Sen introduit le concept de « fonctionnement » (Arnsperger, Van Parijs, 2000) décrivant un état particulier de l’existence. Il considère que la société est capable de lister toute une série d’états fondamentaux constitutifs du bien-être de l’individu. Une combinaison particulière de ces fonctionnements décrivant la réalisation d’un mode de vie est appelée capabilité (ou opportunité). Ce qui mesure le bien-être d’un individu selon Sen n’est pas l’opportunité effectivement réalisée mais un ensemble d’opportunités possibles. Et c’est précisément sur ce point qu’il doit y avoir égalité selon Sen. Par la suite, chaque individu sera responsable du mode de vie particulier qu’il aura choisi, même si ce dernier n’est pas « optimal ».

D’autres travaux sur l’égalisation du domaine du choix seront menés par des auteurs comme Roemer (1998), Arneson (1989) ou encore Fleurbaey (1996). La différence essentielle dans l’ensemble de ces travaux relève du niveau de responsabilité de chaque individu. La principale critique que l’on peut adresser à ces différentes théories relève de leur mise en œuvre : les travaux demeurent abstraits et les modalités de mise en pratique sont relativement floues. Néanmoins, on peut mentionner dans le domaine de la socio-économie des transports les travaux de D. Caubel (2006) traitant de l’accessibilité potentielle des ménages à un ensemble de services urbains par l’intermédiaire du système de transports.

Les deux théories que nous avons évoquées ci-dessus vont servir de cadre d’analyse pour évaluer certains aspects de la dimension sociale du système de transports, en approfondissant notamment le thème de la prise en compte de l’équité dans les projets de transports et des inégalités de mobilité des individus au sein des métropoles.

□ □ □ □ □ □ □

• Tâche: Recopiez mot pour mot, s'il vous plaît, le passage du texte à lire qui s'ouvre sur les mots « D’autres travaux sur » et se termine par « système de transports. ».

• Données affichées:
□ □ □ □ □ □ □

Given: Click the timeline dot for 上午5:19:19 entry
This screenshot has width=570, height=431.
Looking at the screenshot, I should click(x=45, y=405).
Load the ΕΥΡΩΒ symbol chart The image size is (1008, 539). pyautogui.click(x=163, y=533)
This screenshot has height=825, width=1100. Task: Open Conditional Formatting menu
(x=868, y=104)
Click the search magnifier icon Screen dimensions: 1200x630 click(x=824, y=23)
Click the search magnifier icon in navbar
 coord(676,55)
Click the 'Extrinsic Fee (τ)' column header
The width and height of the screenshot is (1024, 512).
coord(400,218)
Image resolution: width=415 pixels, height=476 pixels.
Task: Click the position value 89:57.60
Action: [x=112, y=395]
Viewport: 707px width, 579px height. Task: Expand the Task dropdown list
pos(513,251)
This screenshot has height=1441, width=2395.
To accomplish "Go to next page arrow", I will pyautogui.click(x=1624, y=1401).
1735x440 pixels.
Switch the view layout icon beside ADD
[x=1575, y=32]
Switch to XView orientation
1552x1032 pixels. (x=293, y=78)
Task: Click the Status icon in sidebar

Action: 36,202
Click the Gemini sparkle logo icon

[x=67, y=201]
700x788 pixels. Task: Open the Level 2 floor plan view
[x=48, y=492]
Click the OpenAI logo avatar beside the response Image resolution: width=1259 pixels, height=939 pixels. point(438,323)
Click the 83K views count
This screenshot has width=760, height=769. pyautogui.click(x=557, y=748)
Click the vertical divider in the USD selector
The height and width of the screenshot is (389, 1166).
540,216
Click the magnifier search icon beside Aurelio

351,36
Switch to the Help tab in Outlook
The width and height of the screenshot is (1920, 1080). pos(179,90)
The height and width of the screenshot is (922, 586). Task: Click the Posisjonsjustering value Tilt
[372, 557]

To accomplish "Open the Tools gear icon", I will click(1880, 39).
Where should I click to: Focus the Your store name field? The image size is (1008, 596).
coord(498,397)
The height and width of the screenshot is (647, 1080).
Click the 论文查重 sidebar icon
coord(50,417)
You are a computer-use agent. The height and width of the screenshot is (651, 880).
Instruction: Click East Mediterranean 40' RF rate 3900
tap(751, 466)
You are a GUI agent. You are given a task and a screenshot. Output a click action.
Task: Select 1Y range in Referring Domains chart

□ □ □ □ □ □ □

• Réponse rédigée:
D’autres travaux sur l’égalisation du domaine du choix seront menés par des auteurs comme Roemer (1998), Arneson (1989) ou encore Fleurbaey (1996). La différence essentielle dans l’ensemble de ces travaux relève du niveau de responsabilité de chaque individu. La principale critique que l’on peut adresser à ces différentes théories relève de leur mise en œuvre : les travaux demeurent abstraits et les modalités de mise en pratique sont relativement floues. Néanmoins, on peut mentionner dans le domaine de la socio-économie des transports les travaux de D. Caubel (2006) traitant de l’accessibilité potentielle des ménages à un ensemble de services urbains par l’intermédiaire du système de transports.